ACTIVITY.
Leaving all pictures out, output exactly and only the line containing "2338x1568 pixels. At" and the lines that follow it to the end of the material below.

THE INPUT.
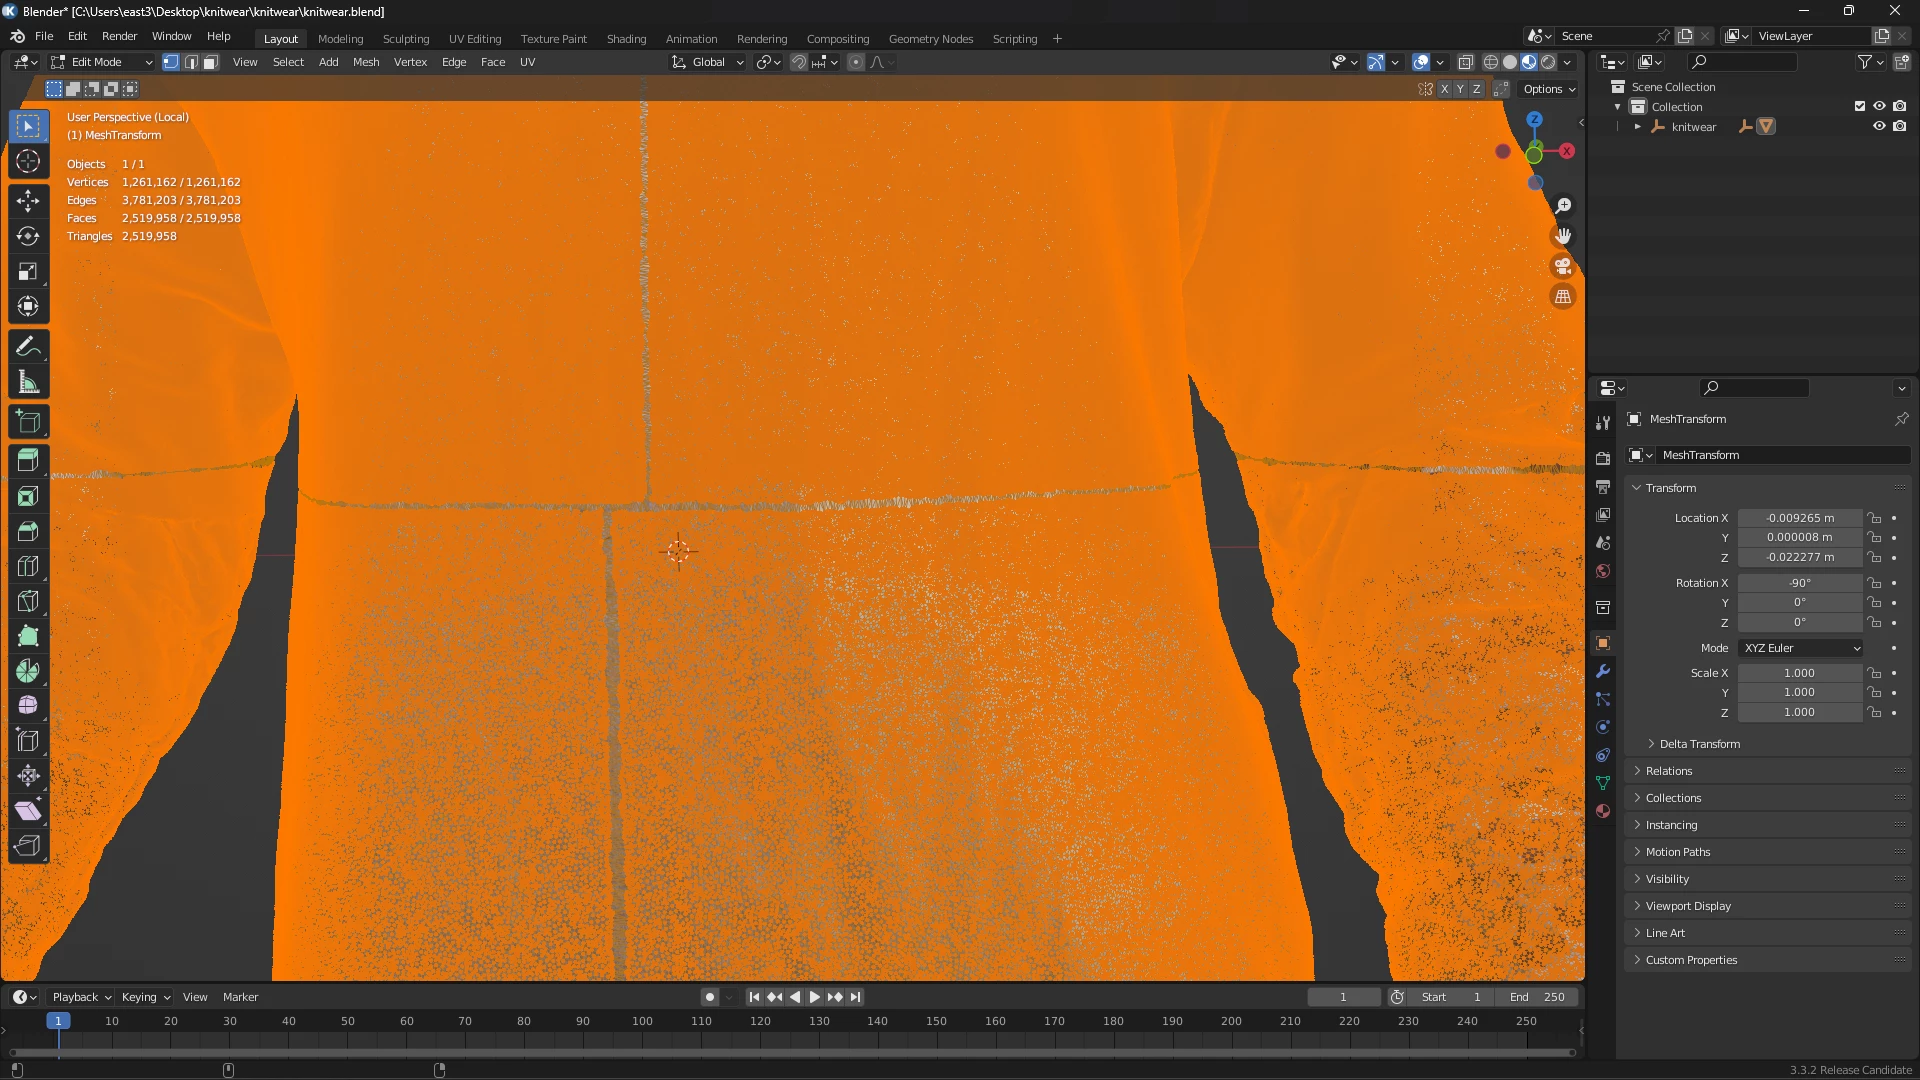This screenshot has height=1080, width=1920.
Task: Select the Knife tool
Action: 28,601
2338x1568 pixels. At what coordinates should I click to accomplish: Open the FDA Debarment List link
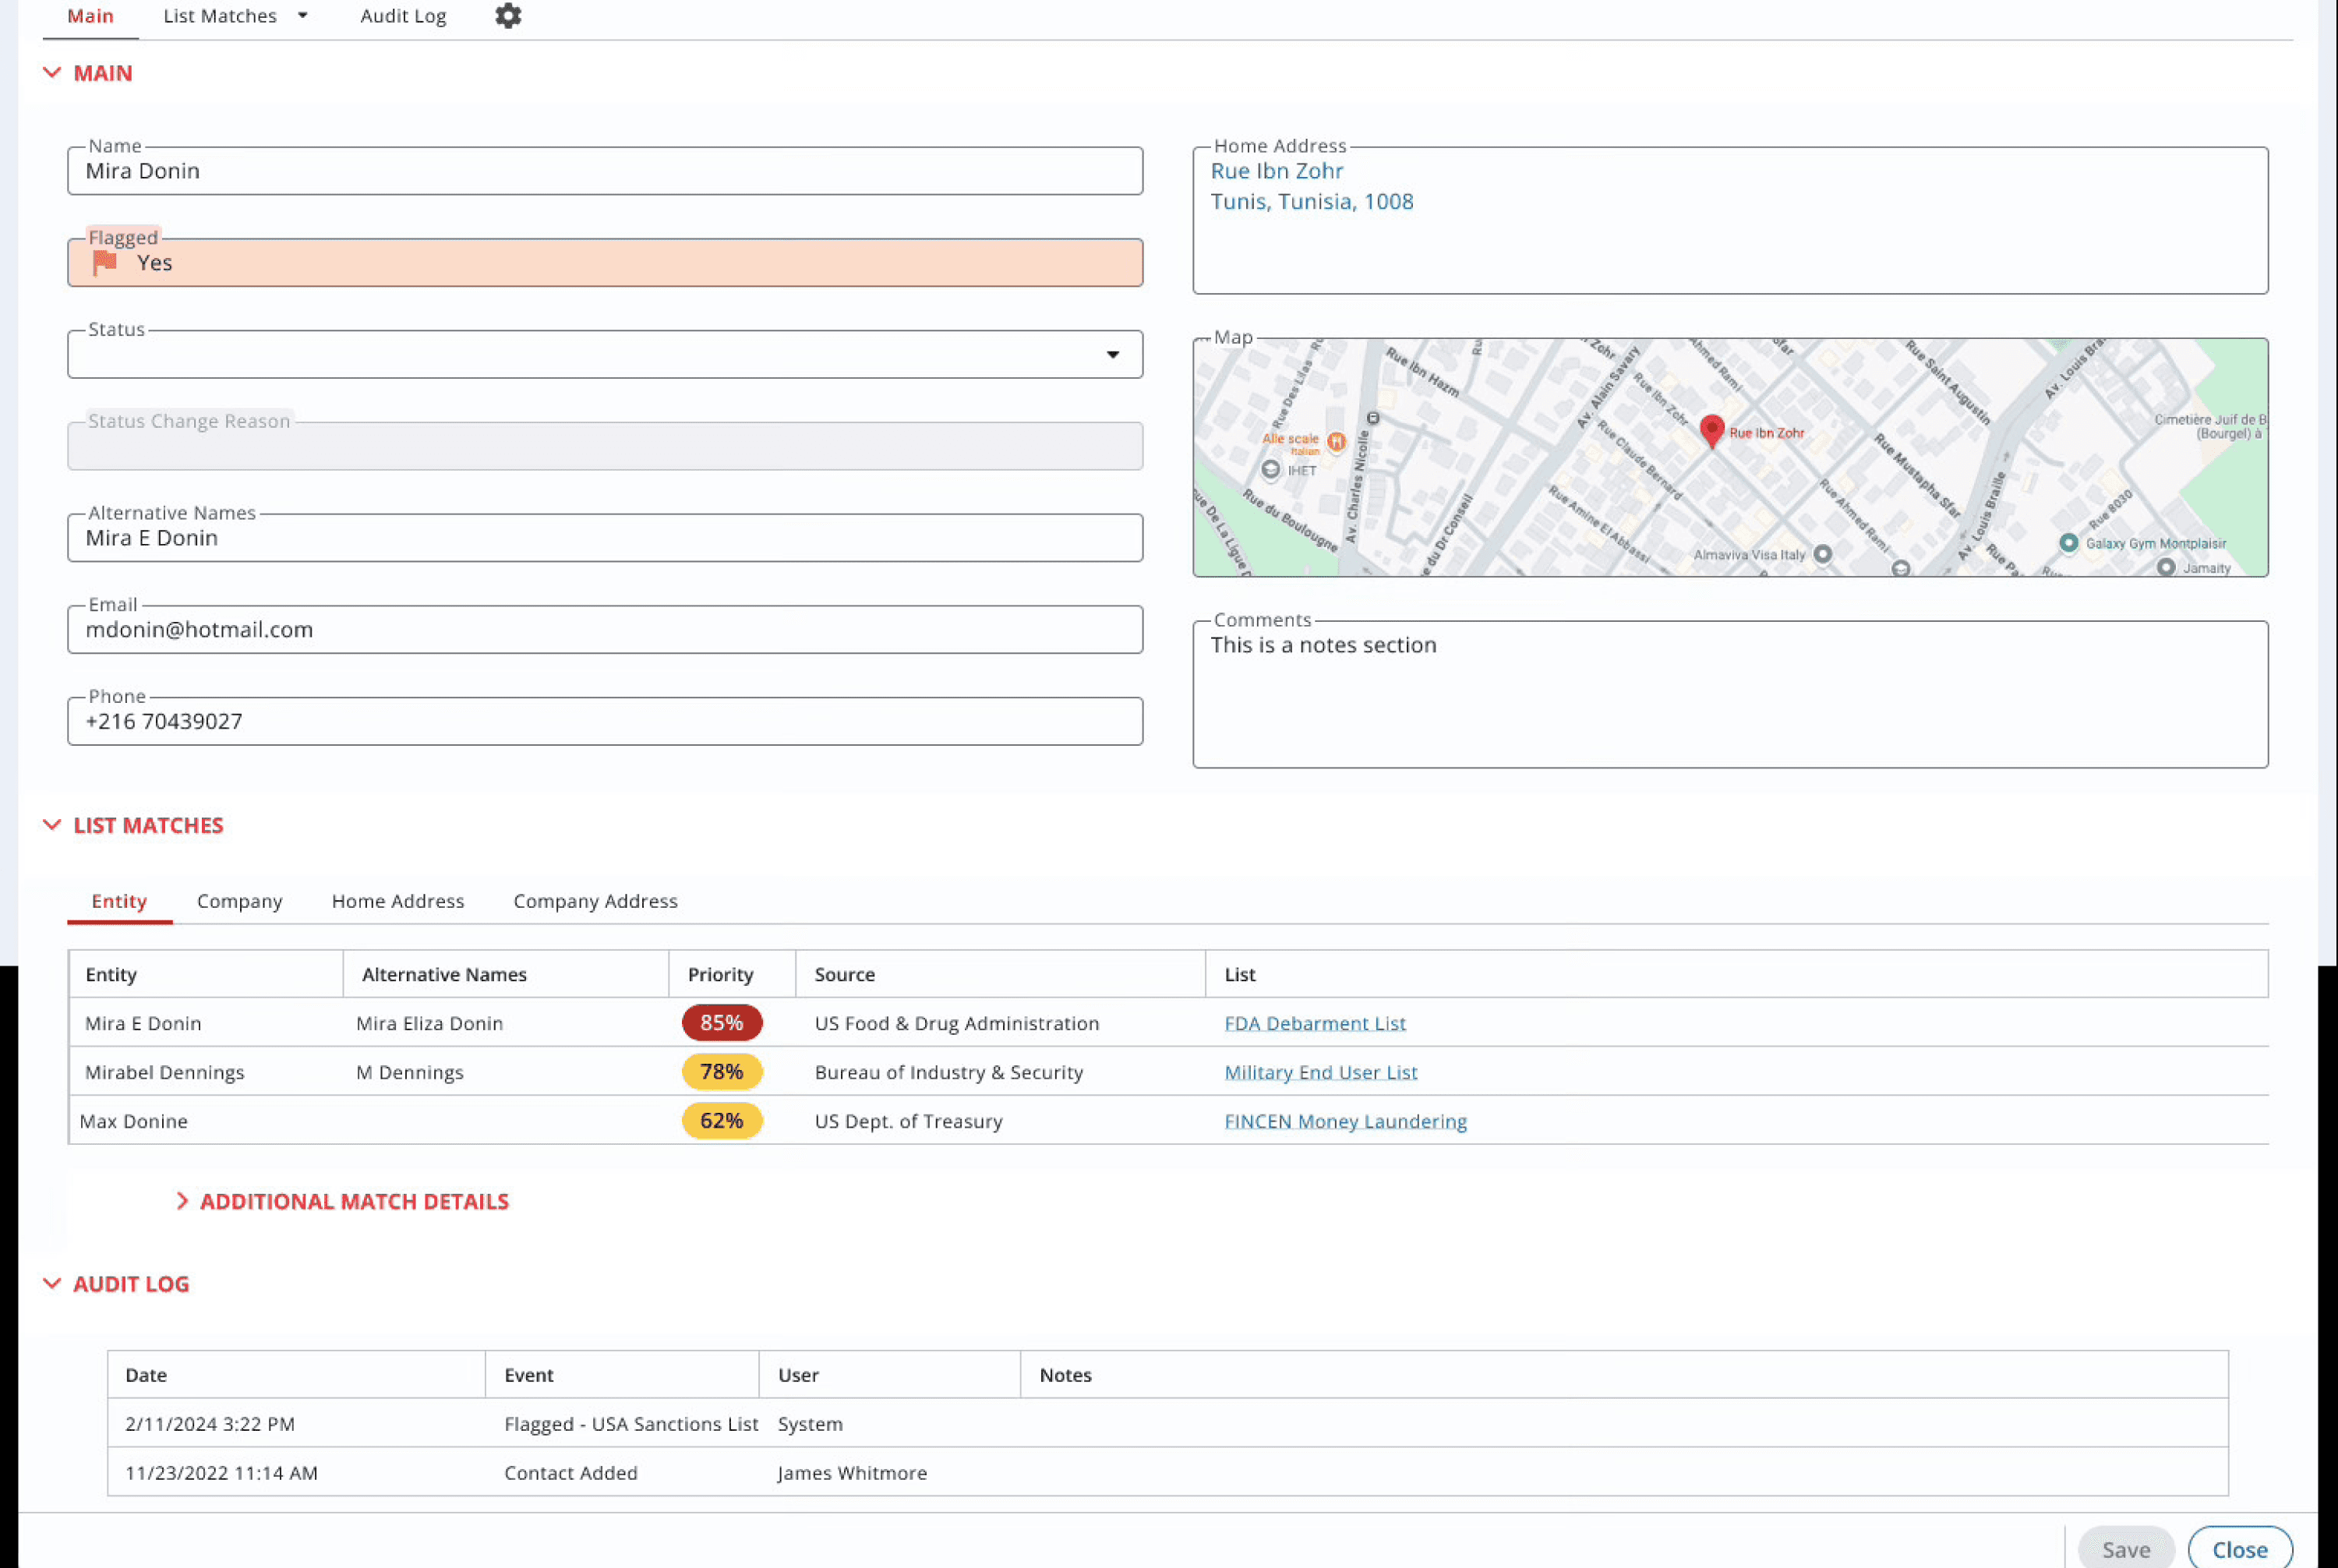click(x=1314, y=1023)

EXPECTED ANSWER.
2338x1568 pixels. At what coordinates should I click to accomplish: Open the FDA Debarment List link
click(x=1314, y=1023)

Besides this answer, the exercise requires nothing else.